Almost all of our friends are part of this man's wide circle of friends, and have expressed astonishment at my husband's behavior. They all thought the wedding speech was highly enjoyable. And they have told me that if my husband will not have anything to do with his former friend, they will have to exclude us from social functions, not him.
Soon it will reach the point where I have to choose whether to go out to dinner with the group of friends while my husband stays at home. I don't wish to behave like a singleton when I am married. But neither do I wish to break off all contact with these people because my husband has decided that they do not meet his standards of friendship, and who needs friends anyway?
I've tried talking to him, but he is adamant. And it's getting harder and harder to defend his behavior when I do run into these people.
What do you suggest I do? Agree to stop seeing the ex-best man, as my husband would like? Maintain the friendship and pretend there isn't a problem? Wait for my husband to have some kind of Damascene change of heart? Please help!
I think your husband is being unreasonable. If this were my movie, when the best man found out that the husband was insulted by his speech, he would understand immediately that his attempt at lighthearted roasting had gone too far, and he would go see the husband and offer his apologies; he would try to take the husband out to dinner or lunch, and, if the husband refused, he would just tell him right there in his office that he was sorry, and the husband would feel bad about not having been able to accept some ribbing, and he'd try to do some ribbing of his own, except he'd do it clumsily and really insult the best man, and then they'd tumble into a fountain and have a punching match. And the movie would be all about these two guys and how they misread each other, and how they were drawn together by this lovely woman but they were the odd couple. OK, I know this isn't a movie. What I really believe you should do is not let your husband ruin your social life. So continue to see your friends and if your husband won't come, let him stay home. Maybe he'll enjoy his alone time.

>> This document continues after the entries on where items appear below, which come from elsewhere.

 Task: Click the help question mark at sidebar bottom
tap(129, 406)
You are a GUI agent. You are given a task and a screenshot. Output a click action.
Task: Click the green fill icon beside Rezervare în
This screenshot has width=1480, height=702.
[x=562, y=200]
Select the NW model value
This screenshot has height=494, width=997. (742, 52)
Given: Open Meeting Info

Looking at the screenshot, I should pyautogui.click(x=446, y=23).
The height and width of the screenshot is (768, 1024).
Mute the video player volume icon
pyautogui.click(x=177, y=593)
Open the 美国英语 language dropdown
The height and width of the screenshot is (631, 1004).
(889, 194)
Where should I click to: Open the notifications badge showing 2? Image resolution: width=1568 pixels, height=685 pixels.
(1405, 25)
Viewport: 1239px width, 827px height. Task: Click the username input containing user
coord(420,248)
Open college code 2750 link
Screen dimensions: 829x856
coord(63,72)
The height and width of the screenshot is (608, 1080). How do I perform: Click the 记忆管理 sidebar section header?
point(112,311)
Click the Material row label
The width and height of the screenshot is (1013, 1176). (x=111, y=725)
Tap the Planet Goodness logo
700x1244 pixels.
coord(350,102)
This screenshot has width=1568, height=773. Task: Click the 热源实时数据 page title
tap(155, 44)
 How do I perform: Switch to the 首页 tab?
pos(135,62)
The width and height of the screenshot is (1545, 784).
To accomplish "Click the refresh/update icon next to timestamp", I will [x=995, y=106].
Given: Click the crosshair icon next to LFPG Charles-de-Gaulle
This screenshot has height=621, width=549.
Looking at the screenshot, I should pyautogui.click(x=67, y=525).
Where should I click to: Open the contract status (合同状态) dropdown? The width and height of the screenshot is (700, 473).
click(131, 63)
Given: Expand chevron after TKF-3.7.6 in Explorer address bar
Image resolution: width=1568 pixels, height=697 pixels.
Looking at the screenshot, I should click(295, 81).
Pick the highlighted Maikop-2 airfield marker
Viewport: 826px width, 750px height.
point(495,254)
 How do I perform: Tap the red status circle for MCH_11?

I have been aware for some time now that I am a compulsive liar (I'm 28 now). I lie about things expertly (or at least I like to think so), embellish already interesting stories unnecessarily and sometimes end up embarrassing myself when I trip myself up with my fibs. Do you have any advice on how to stop (aside from telling myself to stop, which I'm already doing with slight success), and any insight on why I do this when on the surface I am an intelligent and fairly together woman? Thanks for any advice you can offer.
Dear verbal Diarrhea-ite,
Nonfiction can seem boring if your senses are worn out or overloaded, but if you get down there on the ground and really look at the ants, they're pretty interesting. Sometimes you need a magnifying glass to make the truth shine; sometimes you just need to be hit on the head to remember that we are actually living through history right now, and that even the barest fact is a bit of a miracle. You, for instance: Even the slightest truth about you is more valuable than the biggest lie; I'd much rather know what kind of car you had as a kid than hear you lie about what college you went to or what celebrities you know. The facts of your life are fascinating if you cultivate them. Work to perfect a persona of enchanting but rigorous verity.